[ASSIGNMENT]
Search the entries below for the word "agent" and copy every line where it appears.

[PROVIDED INFORMATION]
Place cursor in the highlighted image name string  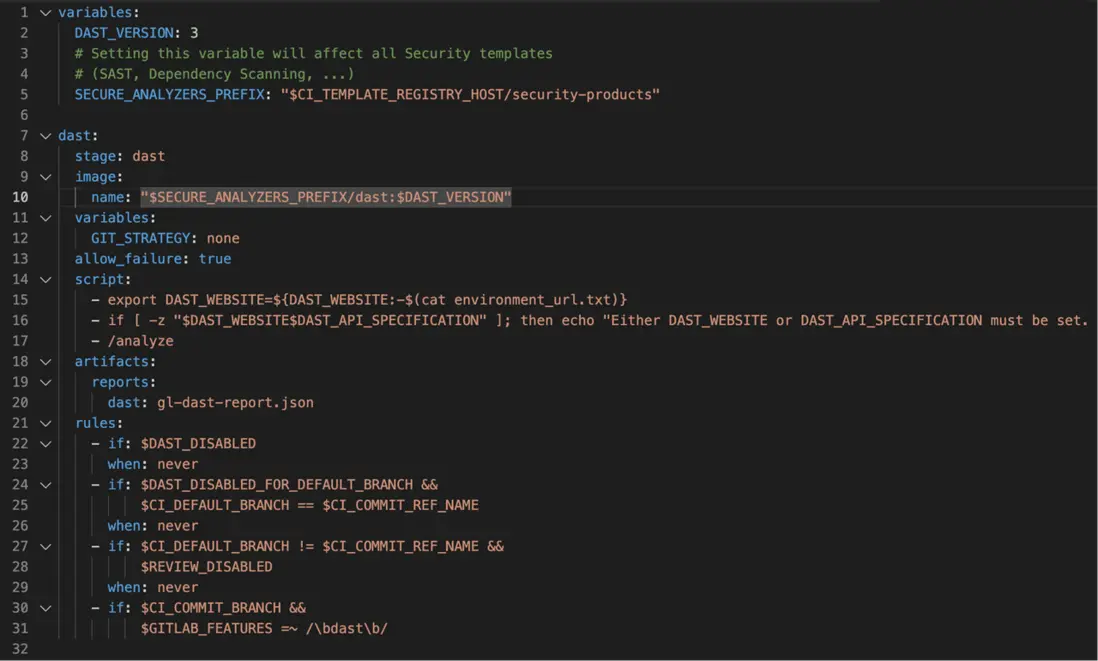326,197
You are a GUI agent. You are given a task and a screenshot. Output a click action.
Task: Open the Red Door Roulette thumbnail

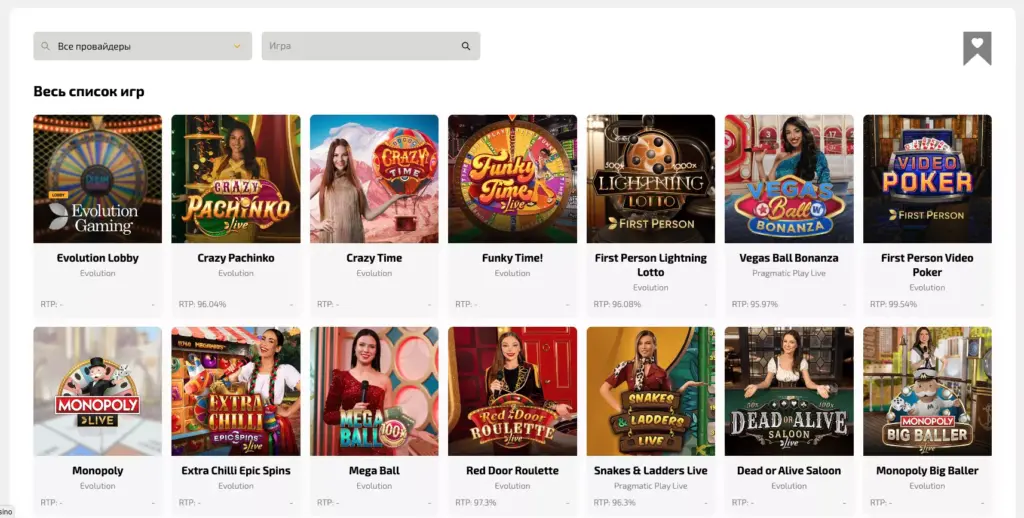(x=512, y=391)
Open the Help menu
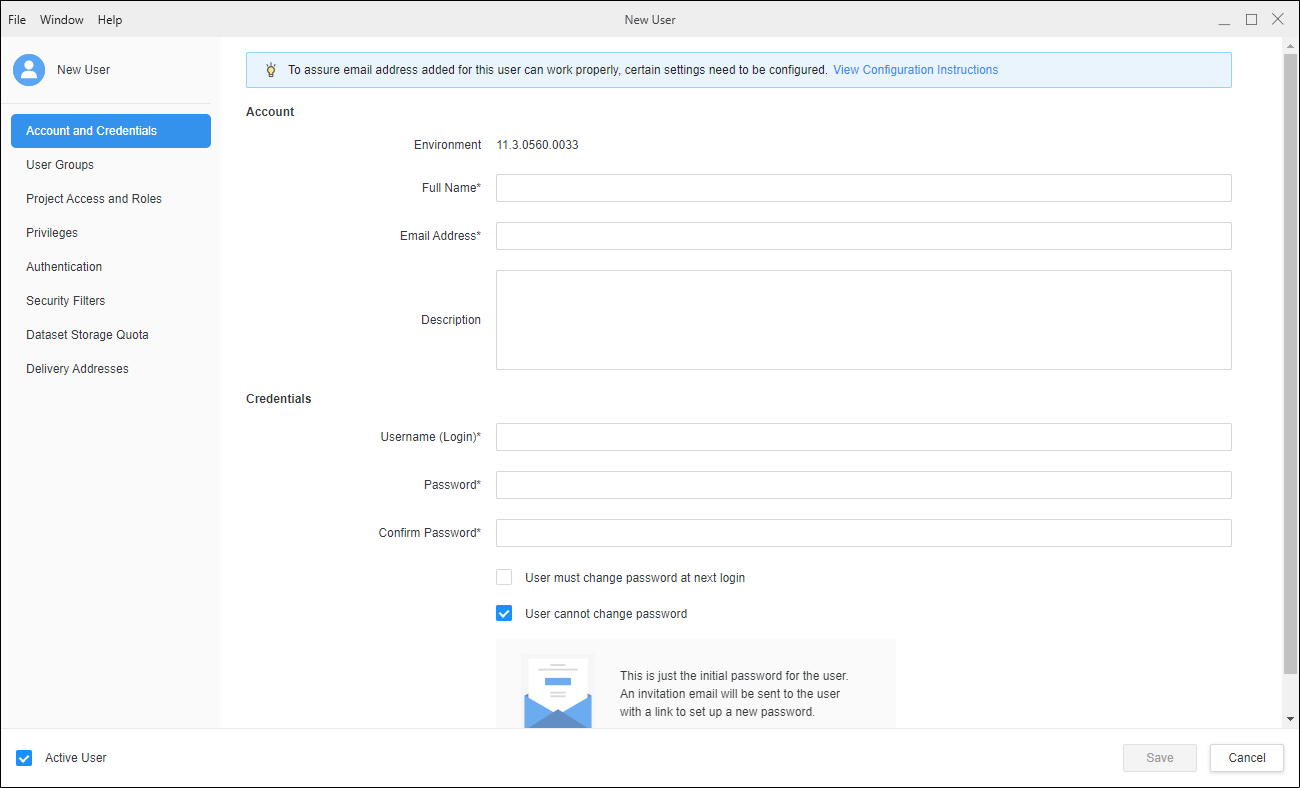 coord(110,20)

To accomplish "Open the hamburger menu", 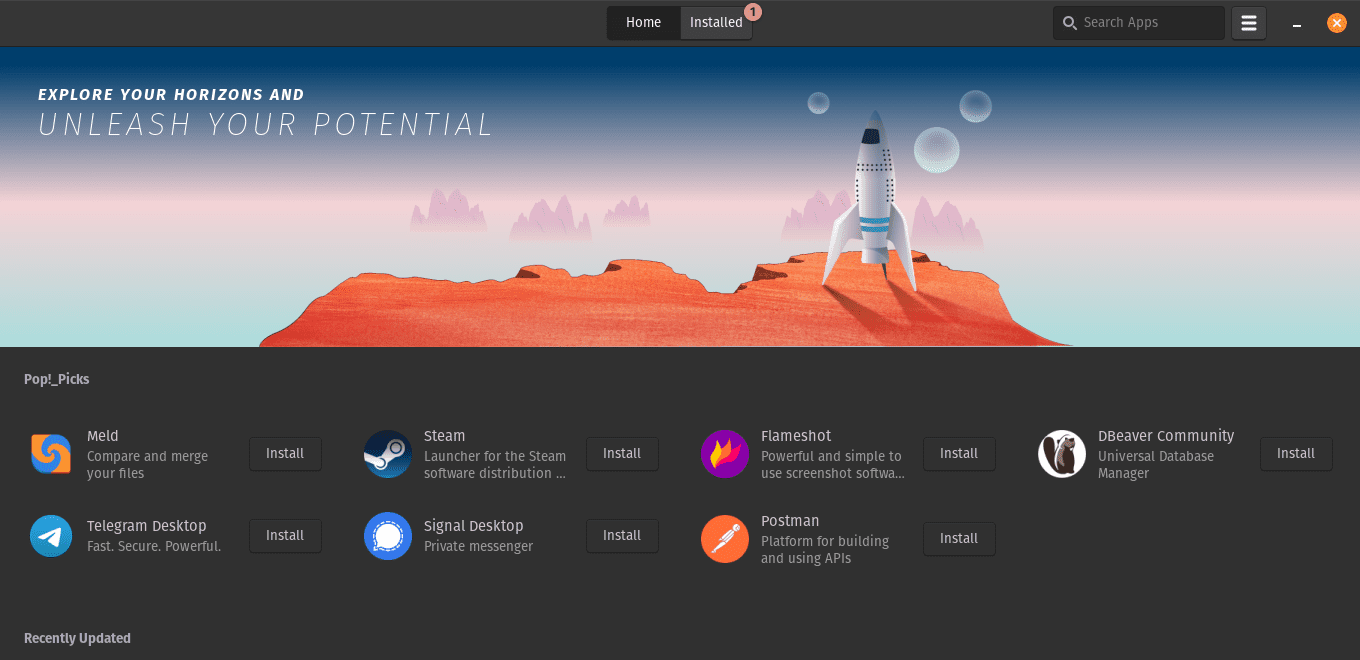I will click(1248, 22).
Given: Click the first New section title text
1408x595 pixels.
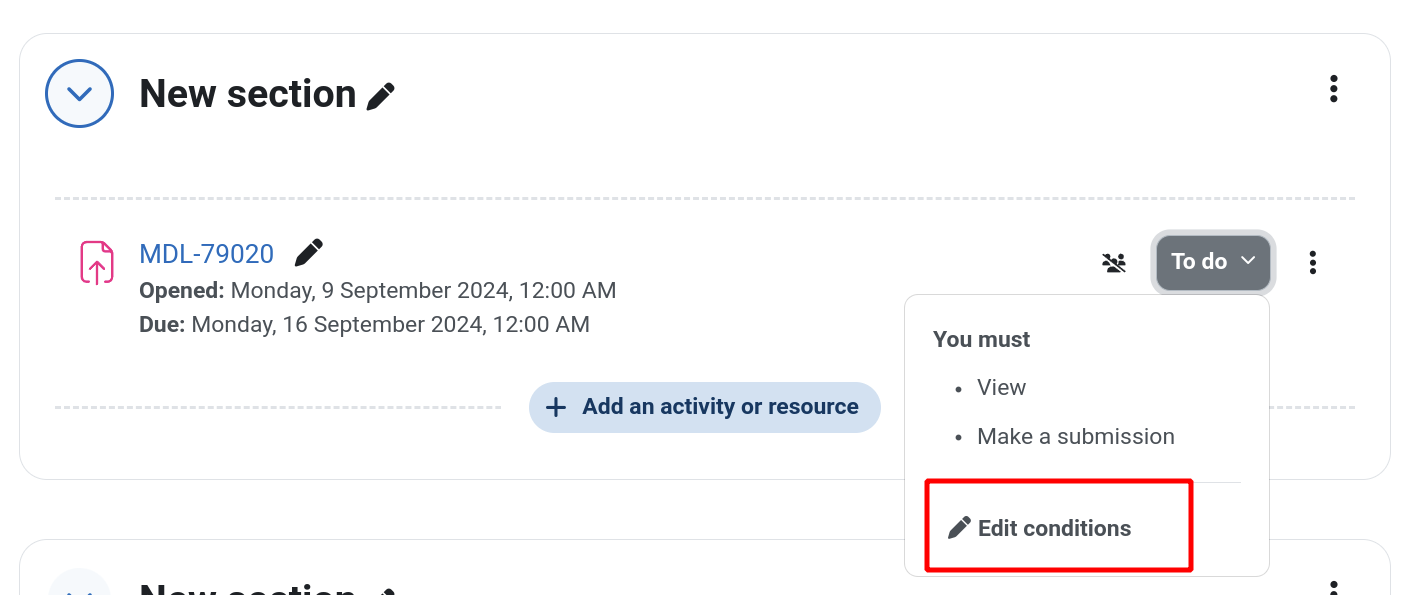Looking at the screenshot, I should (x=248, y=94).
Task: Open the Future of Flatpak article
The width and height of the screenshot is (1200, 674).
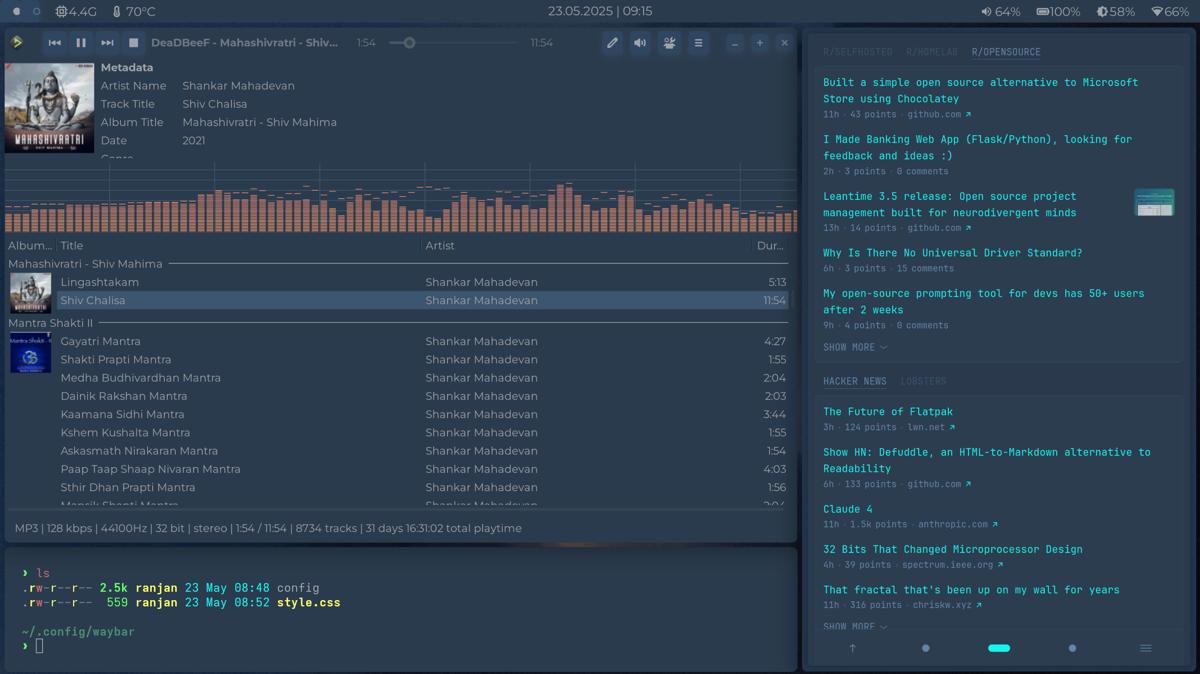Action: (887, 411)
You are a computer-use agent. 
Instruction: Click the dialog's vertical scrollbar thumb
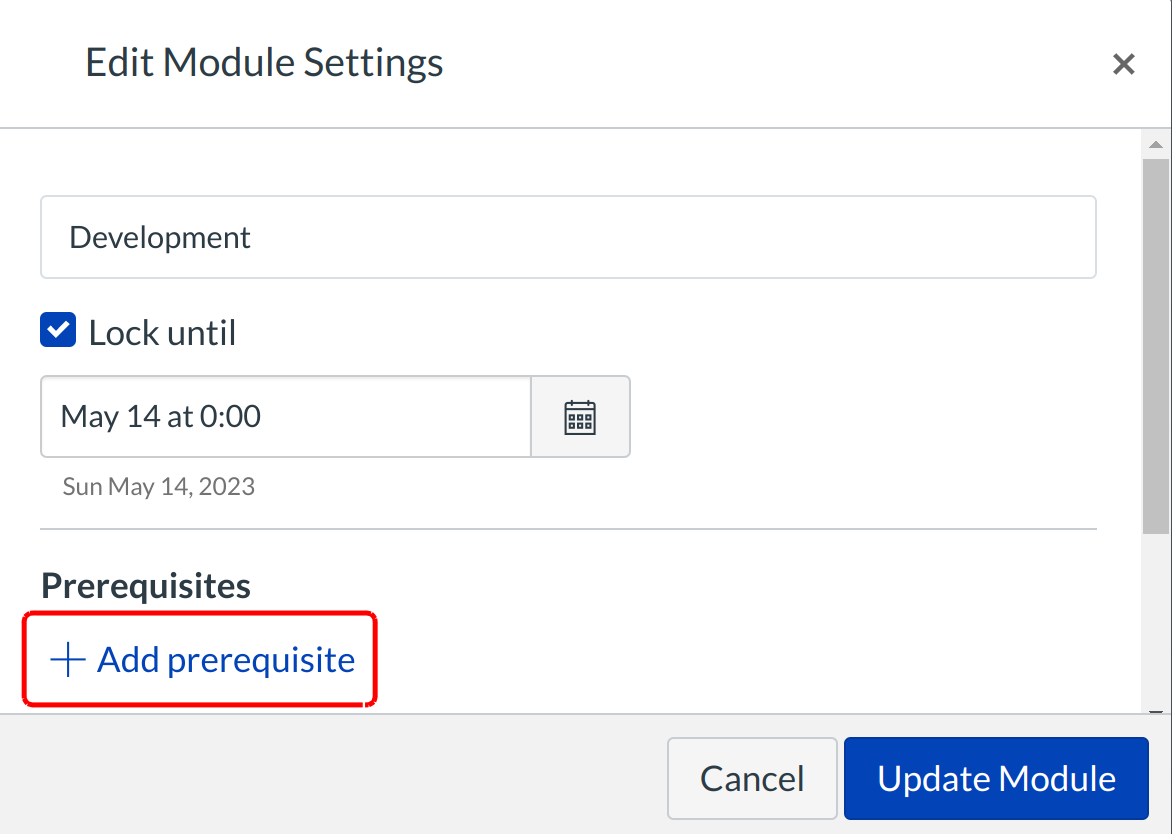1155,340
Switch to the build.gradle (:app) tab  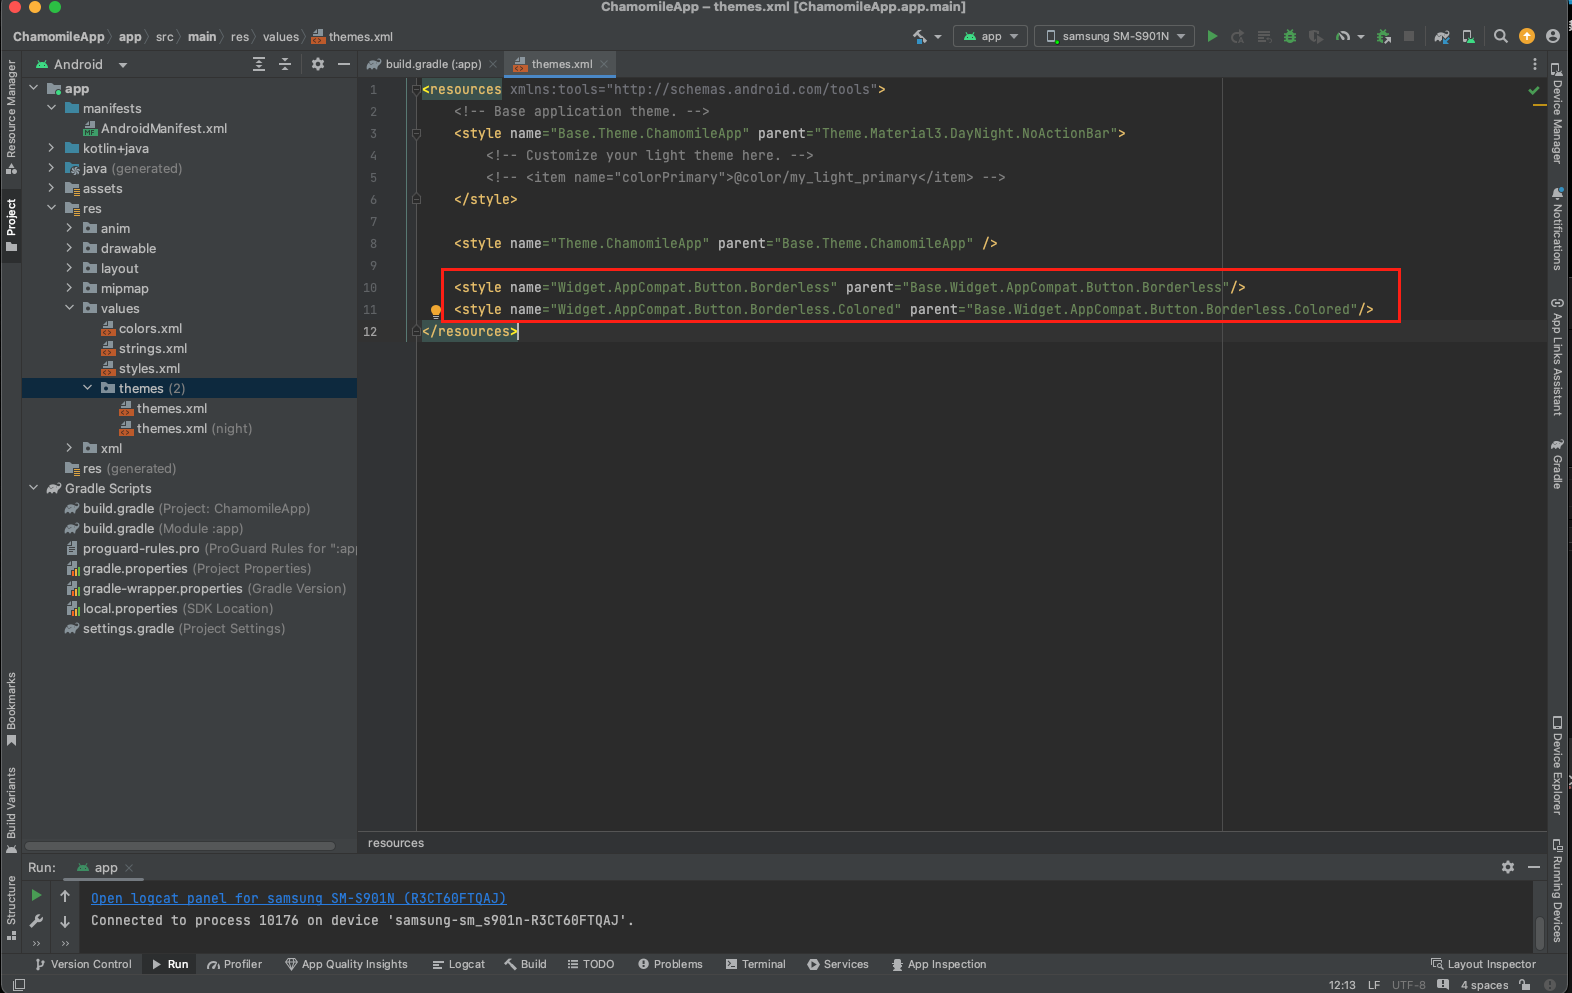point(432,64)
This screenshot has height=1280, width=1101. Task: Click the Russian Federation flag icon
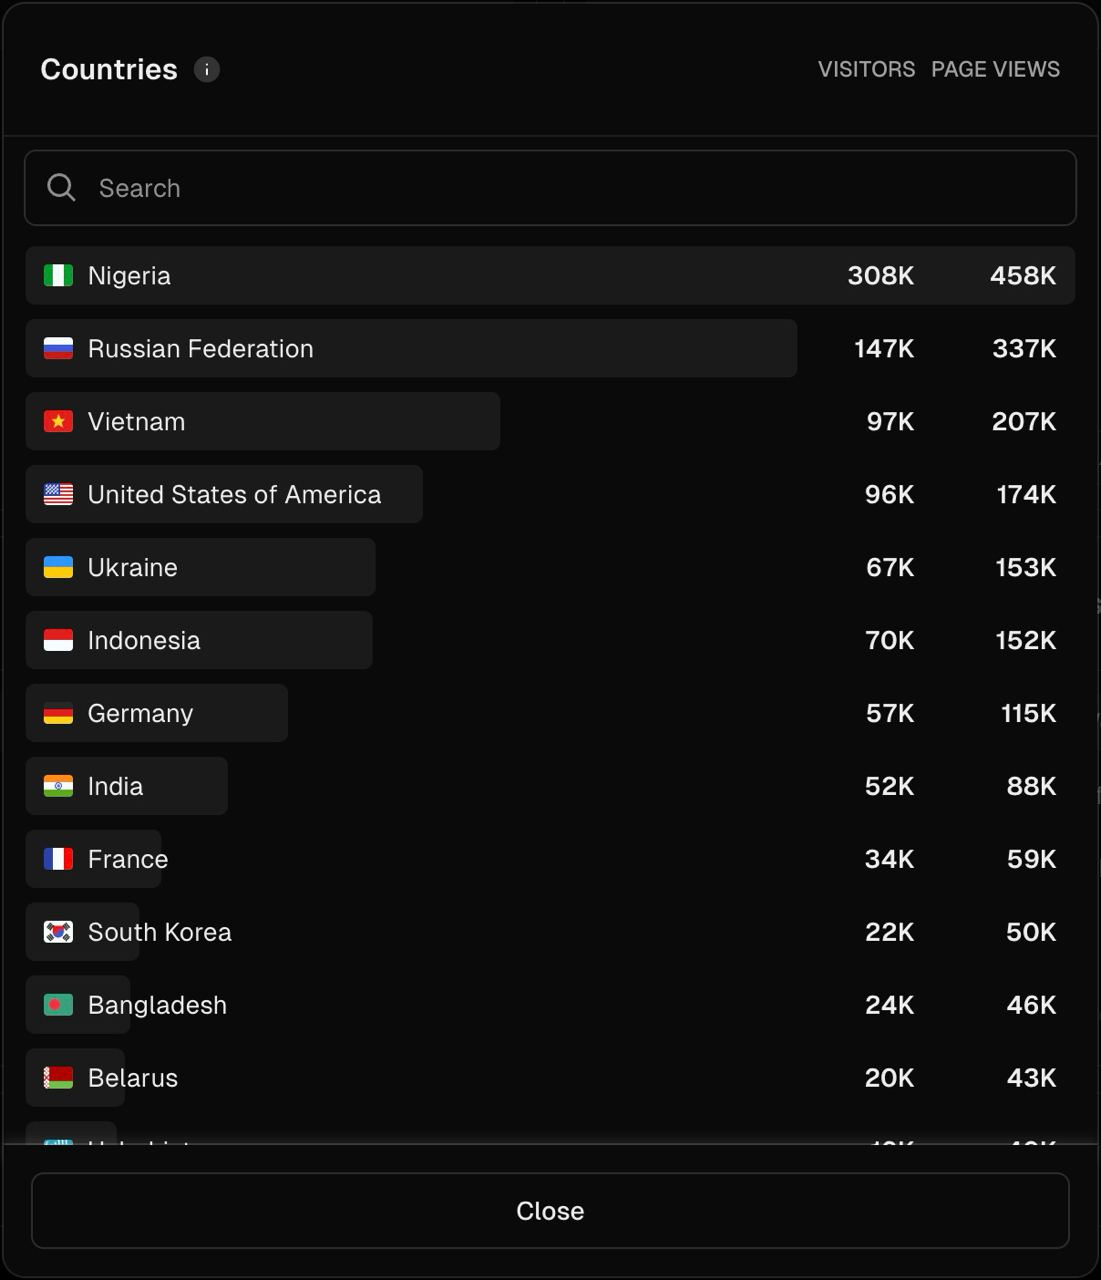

[WRITTEN REPLY]
You are a GUI agent. You are given a task and a screenshot. Output a click action.
You are a computer-use agent. 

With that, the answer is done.